For all other data analyses, the “site” was the sample unit, but only sites with complete sampling effort during a given period (i.e., 216 net hours) were included. Thus, we had the following sample sizes for each of the sampling periods: S-04, N = 6; S-06, N = 6; S-07, N = 5; W-05, N = 6; W-06, N = 6; and W-07, N = 3. To determine the effects of the hurricanes on bird abundance and number of species, we used generalized linear mixed-effects models using the R package “lme4” (Bates, Maechler, Bolker, & Walker, 2015). We fitted two fixed factors: “hurricane” with three levels (pre-hurricanes, post-hurricanes 2006, and post-hurricanes 2007) and “season” with two levels (summer and winter). We fitted “site” as a random-effect factor. Due to overdispersion when using a Poisson error structure, we used the negative binomial distribution for modelling these count response variables (Crawley, 2007). After fitting the full model, the significance of the interaction term (“hurricane × season”) was tested through a deletion test, that is, by comparing the change in deviance when fitting the full model versus the model without the interaction term (Crawley, 2007). After this, we carried out treatment contrasts among years within seasons, that is, we made the following six comparisons: S-04 versus S-06, S-04 versus S-07, S-06 versus S-07, W-05 versus W-06, W-05 versus W-07, and W-06 versus W-07. To control for multiple comparisons and keep an experiment-wise significance level of .05, we used the sequential Dunn–Sidák method to calculate the α′ value for each of the significance tests (Sokal & Rohlf, 1995). We acknowledge that the level of significance is an arbitrary value and that its correction for multiple comparisons is a controversial issue. Thus by providing exact p values as well as the corrected level of significance for each pairwise comparison, we encourage readers to reach their independent interpretation of our statistical results.

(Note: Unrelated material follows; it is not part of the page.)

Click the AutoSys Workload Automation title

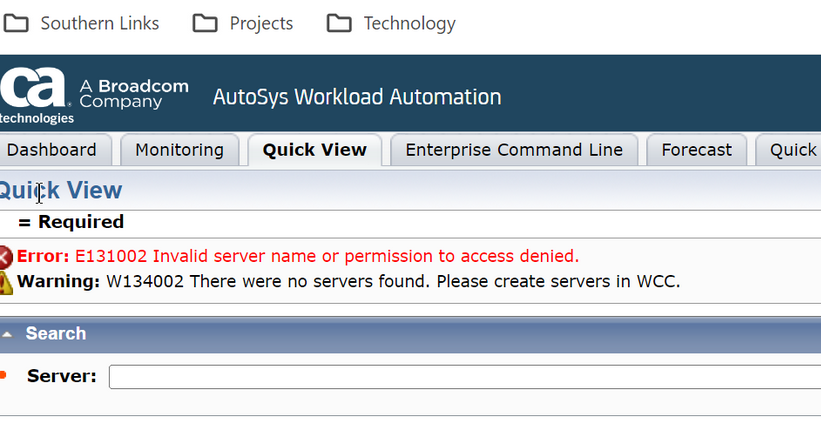click(x=357, y=97)
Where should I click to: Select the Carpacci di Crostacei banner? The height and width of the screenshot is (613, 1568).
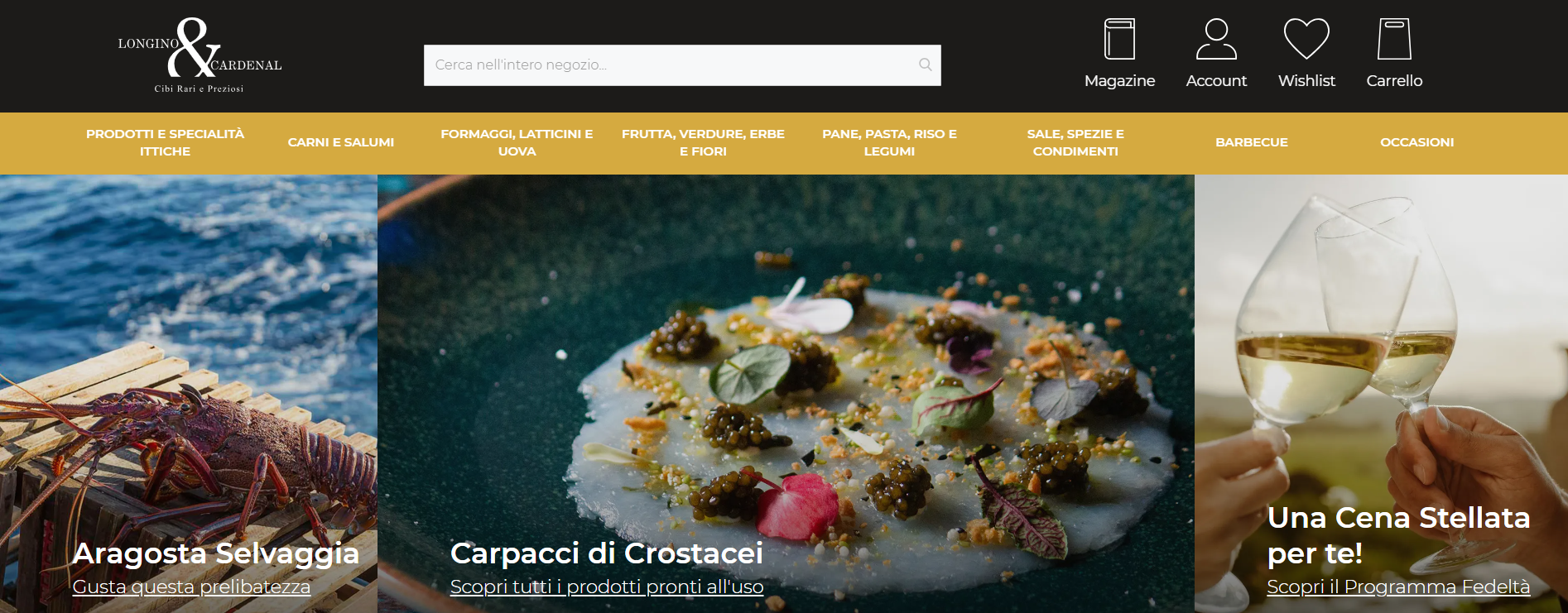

We also analyzed the percentage of migratory individuals, and the percentage of migratory species, but only for the winter season, which is when migrants are present. In this case, we fitted only one fixed factor (“hurricane”) and one random-effect factor (“site”). When using a binomial error structure for the response variables, we encountered overdispersion; we thus transformed the response variables with the angular transformation (Sokal & Rohlf, 1995) to achieve normality and carried out linear mixed effects models using the R package “nlme” (Pinheiro, Bates, DebRoy, Sarkar, & R Core Team, 2015). Multiple comparisons were carried out as described earlier.

To determine changes in community composition and structure, we carried out an ordination through nonmetric multidimensional scaling (NMDS) of all samples (32 site/period combinations). Because winter and summer communities are naturally very different (due to the presence of migrants during winter), and our purpose was not to show an obvious seasonal pattern, but rather search for the effects of hurricanes, we then carried out two additional NMDSs, separately for each season. Distance matrices used for the NMDSs were built using abundance data and the Bray–Curtis distance index. Finally, for the summer and winter ordinations, also using Bray–Curtis distance indices, we performed analyses of similarity (ANOSIM) to test for statistical differences among sampling periods. NMDSs and ANOSIMs were carried out, using the functions metaMDS and anosim, respectively, in the R package “vegan” (Oksanen et al., 2015).

Results

A total of 2,504 individuals of 45 species were captured between 2004 and 2007, with a total effort of 7,074 net hours (Appendix A). Of all species captured, 29 were resident species and 16 were long-distance latitudinal migrants. The resident birds included 13 endemic taxa: 3 at the species level and 10 at the subspecies level. In the winter sampling periods, we recorded a total of 37 species (22 resident species and 15 migratory species; Table S1). In the summers, we recorded 33 species (28 resident and 5 migratory; Table S2).

Appendix A.

List of Resident and Migratory Bird Species and the Total Number of Individuals Captured (Ind.) During 2004–2007 (7,074 net hours) in the Understory of the Semideciduous Forest of Cozumel Island.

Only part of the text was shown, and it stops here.